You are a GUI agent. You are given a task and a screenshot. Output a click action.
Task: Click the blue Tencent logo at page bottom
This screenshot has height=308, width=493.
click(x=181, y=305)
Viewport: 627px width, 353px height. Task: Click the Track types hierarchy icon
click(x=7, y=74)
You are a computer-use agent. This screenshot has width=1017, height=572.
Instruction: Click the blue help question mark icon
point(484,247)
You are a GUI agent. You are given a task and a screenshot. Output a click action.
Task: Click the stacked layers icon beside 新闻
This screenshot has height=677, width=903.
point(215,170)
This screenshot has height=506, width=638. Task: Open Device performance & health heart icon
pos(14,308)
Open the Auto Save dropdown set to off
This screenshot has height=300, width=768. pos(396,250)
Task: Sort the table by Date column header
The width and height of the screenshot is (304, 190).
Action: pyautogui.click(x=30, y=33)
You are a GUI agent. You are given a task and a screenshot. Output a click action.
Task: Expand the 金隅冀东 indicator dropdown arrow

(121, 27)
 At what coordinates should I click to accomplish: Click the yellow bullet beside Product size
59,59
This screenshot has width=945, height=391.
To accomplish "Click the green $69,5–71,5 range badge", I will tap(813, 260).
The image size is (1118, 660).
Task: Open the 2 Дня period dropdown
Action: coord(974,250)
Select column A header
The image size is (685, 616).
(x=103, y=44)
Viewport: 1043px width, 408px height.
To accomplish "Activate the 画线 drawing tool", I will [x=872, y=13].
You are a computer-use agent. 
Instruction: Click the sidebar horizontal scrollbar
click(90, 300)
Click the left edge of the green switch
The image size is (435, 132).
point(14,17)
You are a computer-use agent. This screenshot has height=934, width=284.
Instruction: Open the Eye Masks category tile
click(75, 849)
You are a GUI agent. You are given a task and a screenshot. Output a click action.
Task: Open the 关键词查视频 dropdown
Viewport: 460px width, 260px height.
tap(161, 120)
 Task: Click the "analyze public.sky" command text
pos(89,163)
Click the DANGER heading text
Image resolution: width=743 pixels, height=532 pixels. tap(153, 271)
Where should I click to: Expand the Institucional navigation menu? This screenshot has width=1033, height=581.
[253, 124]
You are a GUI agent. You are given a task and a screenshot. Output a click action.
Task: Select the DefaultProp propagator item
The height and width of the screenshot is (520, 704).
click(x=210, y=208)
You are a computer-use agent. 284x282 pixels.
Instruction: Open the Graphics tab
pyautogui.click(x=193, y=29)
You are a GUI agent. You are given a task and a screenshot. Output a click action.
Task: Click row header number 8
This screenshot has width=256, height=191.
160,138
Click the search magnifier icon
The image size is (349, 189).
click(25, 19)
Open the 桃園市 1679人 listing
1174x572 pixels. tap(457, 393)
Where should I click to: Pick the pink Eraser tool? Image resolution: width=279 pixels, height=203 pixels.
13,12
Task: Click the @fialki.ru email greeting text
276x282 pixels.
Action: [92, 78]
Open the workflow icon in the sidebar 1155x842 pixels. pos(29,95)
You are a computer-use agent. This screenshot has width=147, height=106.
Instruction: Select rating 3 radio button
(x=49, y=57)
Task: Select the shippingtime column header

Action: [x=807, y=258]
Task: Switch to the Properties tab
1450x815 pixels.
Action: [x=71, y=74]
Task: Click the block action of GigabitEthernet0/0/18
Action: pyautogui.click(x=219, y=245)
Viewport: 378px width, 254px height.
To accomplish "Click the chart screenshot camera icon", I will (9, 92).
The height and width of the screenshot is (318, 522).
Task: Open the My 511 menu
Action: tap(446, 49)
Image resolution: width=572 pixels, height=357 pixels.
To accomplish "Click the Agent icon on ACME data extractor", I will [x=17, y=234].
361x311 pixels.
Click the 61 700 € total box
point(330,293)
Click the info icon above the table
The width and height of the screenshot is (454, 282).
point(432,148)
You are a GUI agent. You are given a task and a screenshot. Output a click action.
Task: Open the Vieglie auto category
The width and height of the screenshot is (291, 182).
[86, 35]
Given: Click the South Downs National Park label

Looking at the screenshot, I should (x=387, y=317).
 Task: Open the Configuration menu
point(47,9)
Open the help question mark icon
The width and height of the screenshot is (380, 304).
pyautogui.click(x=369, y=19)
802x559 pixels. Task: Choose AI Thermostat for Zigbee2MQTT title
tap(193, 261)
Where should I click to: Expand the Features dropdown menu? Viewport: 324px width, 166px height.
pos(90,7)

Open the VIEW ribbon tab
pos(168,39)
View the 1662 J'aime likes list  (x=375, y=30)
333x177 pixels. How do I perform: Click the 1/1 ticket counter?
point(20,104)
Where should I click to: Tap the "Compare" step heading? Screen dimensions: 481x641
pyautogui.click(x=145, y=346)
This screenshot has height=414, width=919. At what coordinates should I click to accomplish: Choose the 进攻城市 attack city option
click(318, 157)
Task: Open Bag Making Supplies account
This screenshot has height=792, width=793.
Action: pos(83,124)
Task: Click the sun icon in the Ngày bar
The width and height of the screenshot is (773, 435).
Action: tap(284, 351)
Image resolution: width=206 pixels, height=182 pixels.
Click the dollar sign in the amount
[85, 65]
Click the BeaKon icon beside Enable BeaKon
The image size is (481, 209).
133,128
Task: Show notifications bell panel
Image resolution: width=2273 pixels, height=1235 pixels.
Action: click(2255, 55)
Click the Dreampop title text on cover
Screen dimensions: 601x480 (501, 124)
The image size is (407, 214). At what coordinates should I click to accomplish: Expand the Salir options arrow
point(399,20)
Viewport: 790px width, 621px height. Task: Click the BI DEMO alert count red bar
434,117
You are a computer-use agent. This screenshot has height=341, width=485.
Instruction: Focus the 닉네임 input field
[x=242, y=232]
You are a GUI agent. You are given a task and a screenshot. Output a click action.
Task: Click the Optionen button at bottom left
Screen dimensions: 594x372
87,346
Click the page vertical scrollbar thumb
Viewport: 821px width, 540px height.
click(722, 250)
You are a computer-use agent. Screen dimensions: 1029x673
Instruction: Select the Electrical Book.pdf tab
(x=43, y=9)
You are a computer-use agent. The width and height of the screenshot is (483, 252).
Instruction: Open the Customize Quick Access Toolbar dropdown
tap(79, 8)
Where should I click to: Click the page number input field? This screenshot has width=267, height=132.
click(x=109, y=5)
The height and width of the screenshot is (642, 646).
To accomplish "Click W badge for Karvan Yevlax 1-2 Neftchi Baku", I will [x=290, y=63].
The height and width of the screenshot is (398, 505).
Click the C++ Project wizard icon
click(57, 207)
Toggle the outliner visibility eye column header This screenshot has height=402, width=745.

**About this task**
Find the lines of the listing above that hold "table". Please copy them.

**Result of the task**
Task: Sort the table by Date column header
Click the info icon above the table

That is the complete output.